Meanwhile, the General Secretary of the Irish Congress of Trade Unions has claimed that there are very strong forces who would "walk over hot coals" to prevent the introduction of new legislation on collective bargaining.

Speaking at the PSEU conference in Killarney, Patricia King said the interests of those forces would not be served if stronger collective bargaining legislation were on the statute book. 

She said it would be "naive in the extreme" to think that the delay in the publication of the new legislation was an accident or down to political ineptitude. 

She said the pending legislation on collective bargaining had the capacity to remedy a sizable proportion of the difficulties facing workers in the Dunnes Stores dispute, but said she always believed that some in the business community and some deep in the establishment were never in favour of such legislation. 

Ms King warned that if the collective bargaining legislation were not passed through the Oireachtas, or were weakened through challenges by those with deep pockets, the day could come where members would have to stand together. 

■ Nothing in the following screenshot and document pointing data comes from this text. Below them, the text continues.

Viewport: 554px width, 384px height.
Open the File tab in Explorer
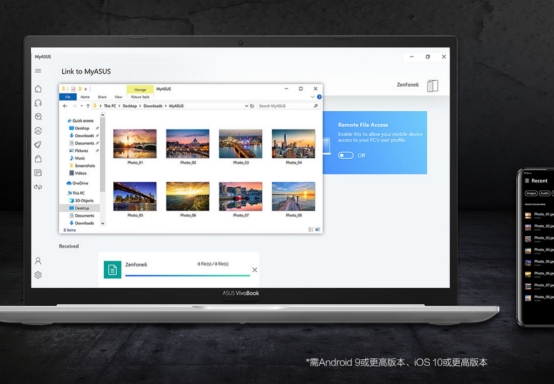68,97
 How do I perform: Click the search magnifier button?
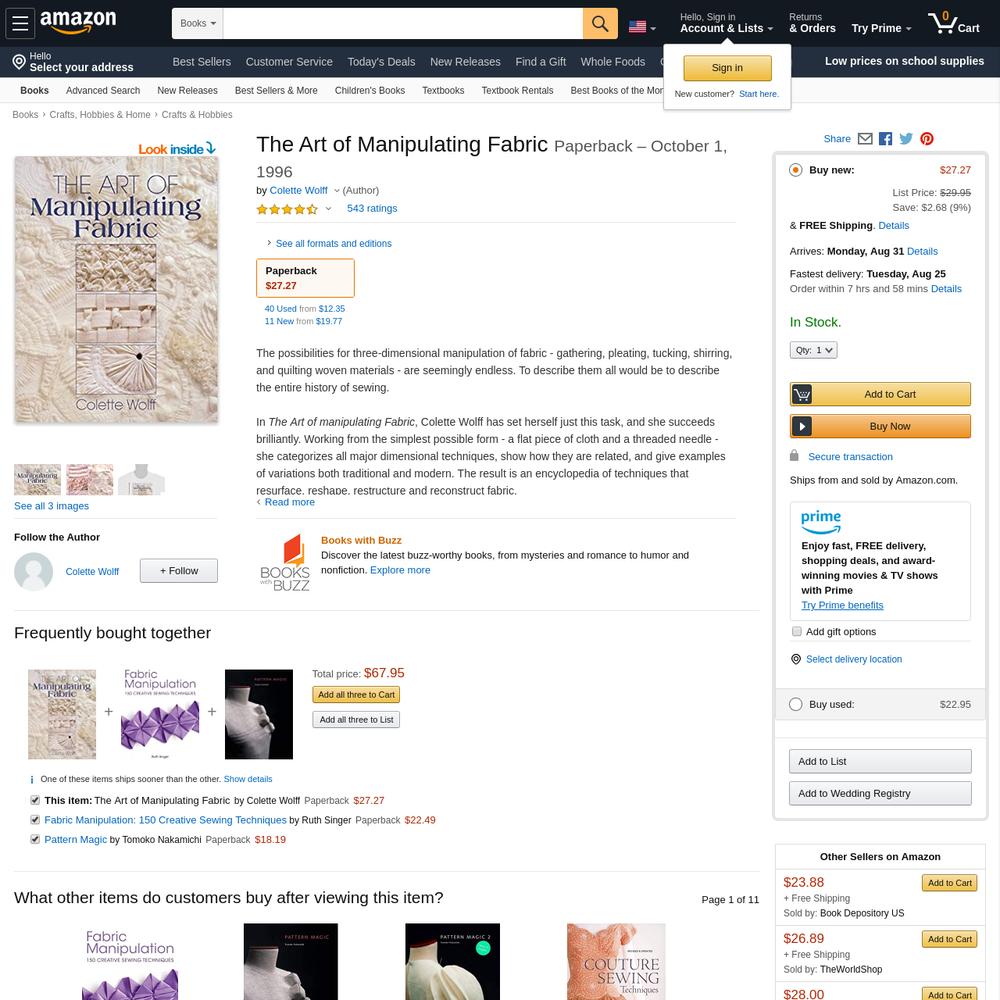tap(599, 24)
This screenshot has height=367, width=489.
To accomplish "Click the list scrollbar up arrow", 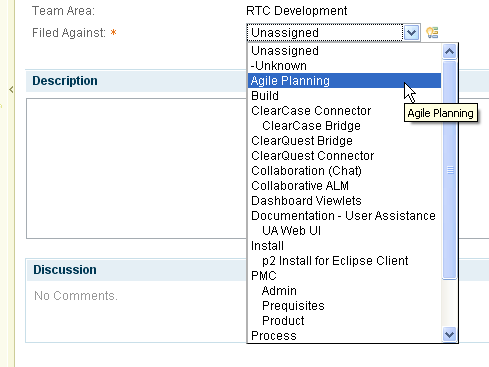I will click(449, 51).
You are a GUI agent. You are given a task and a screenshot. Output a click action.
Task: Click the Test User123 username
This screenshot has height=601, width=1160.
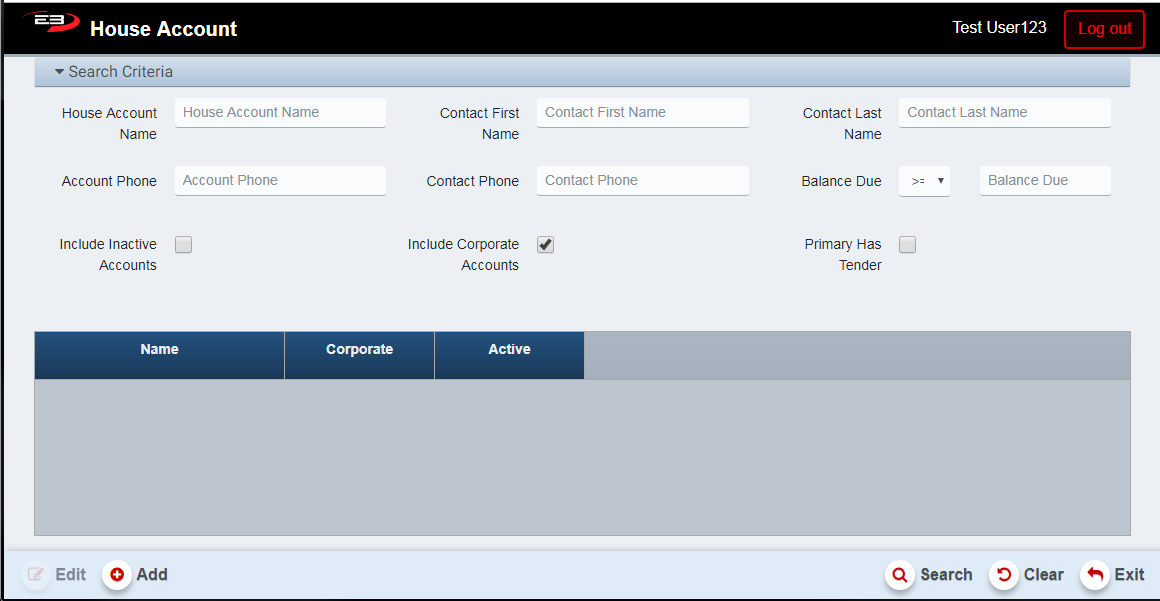click(999, 28)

However, she said the question of industrial action would be a matter for unions. 

Under the proposed collective bargaining legislation, workers in companies which refused to recognise trade unions could have their pay and conditions determined by the Labour Court based on comparisons with comparable companies. 

That determination could then be enforced in the Circuit Court. 

She voiced support for workers at Dunnes Stores, saying the employer's moral compass was completely skewed.

She told delegates she had recently been seeking to influence people in the establishment to introduce an amendment to the Orgaisation of Working Time Act to give workers some sort of entitlement to banded hour contracts, which deliver more certainty over their working hours and income.

However, she said that had not happened.

She said people in the establishment who had the power to implement reforms must never have suffered the same as Dunnes Stores workers, because if they had they would not be standing back. 

She said Ireland remained a low pay economy, where a fifth of workers earn less than a living wage. 

She told delegates that 68,000 workers earn the national minimum wage or less, 244,000 were on variable hours, and 147,000 were willing to work more hours, but couldn't get them. 

She also noted that the state spends €300m a year to subsidise working families on inadequte pay.

She said the JobBridge internship scheme should be dumped in a bin, as it had not worked, demeaned people and was an avenue for cheap labour. 

She acknowledged that apart from workers who lost their livelihoods during the recession, public service workers had paid a huge price for a crisis they didn't cause.